■ Reading passage
David Cameron, once the poster boy for a cuddlier Conservatism, has reverted to type, says Stephen Timms.

Yesterday in the House of Commons, Iain Duncan Smith read out the obituary notice for compassionate conservatism. He announced the demise of the Child Poverty Act, which was agreed with all party support in 2009-10. He plans to replace the clear targets set out in the Act with a requirement to publish a jumble of loosely connected statistics – and apparently no targets at all.  

In their 2015 manifesto, the Conservatives said they would “work to eliminate child poverty”.  Yesterday’s announcement means they have no intention of doing any such thing.

The internationally accepted definition of a household in poverty, used across OECD countries, is a household whose income is less than 60 percent of the current median income for a household of its size.  It is sometimes referred to as relative poverty.  A household in absolute poverty is one whose income is less than 60 per cent of the median income at a fixed point in time – our current measures use the benchmark of  2010.

In government, Labour lifted more than a million children out of relative poverty, reducing the proportion from 26 per cent in 1998 to 18 per cent in 2010, and more than 2 million out of absolute poverty. The Child Poverty Act includes four measures of poverty: relative, absolute, persistent and material deprivation.  The Act set targets to be achieved by 2020, including that relative poverty should be below 10 per cent.  New data published last week shows that progress on reducing child poverty has stalled, and that absolute child poverty is going up under the Tories.

Duncan Smith told the Commons that he was arguing against the relative poverty measure over a decade ago.  At the same time, David Cameron in his 2006 Scarman was embracing it.  He said then: “We need to think of poverty in relative terms - the fact that some people lack those things which others in society take for granted” and committed that “The Conservative Party will measure and act on relative poverty … Poverty is relative and those who pretend otherwise are wrong”.

In a speech last week, the Prime Minister had clearly changed his mind. “Take the historic approach to tackling child poverty”, he said. “Today, because of the way it is measured, we are in the absurd situation where if we increase the state pension, child poverty actually goes up.” That is correct. If you increase the income of better off people, you make others relatively poorer.

■ Recorded data
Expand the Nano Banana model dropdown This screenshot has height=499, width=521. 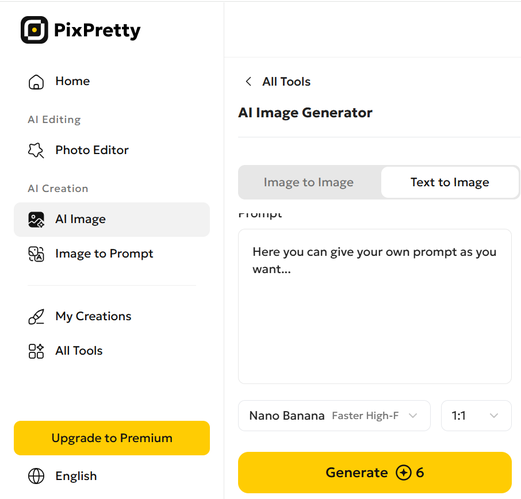(334, 416)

■ What the exercise asks
Reproduce the passage of the child poverty article from "Yesterday in the" to "targets at all.".

■ Result of this task
Yesterday in the House of Commons, Iain Duncan Smith read out the obituary notice for compassionate conservatism. He announced the demise of the Child Poverty Act, which was agreed with all party support in 2009-10. He plans to replace the clear targets set out in the Act with a requirement to publish a jumble of loosely connected statistics – and apparently no targets at all.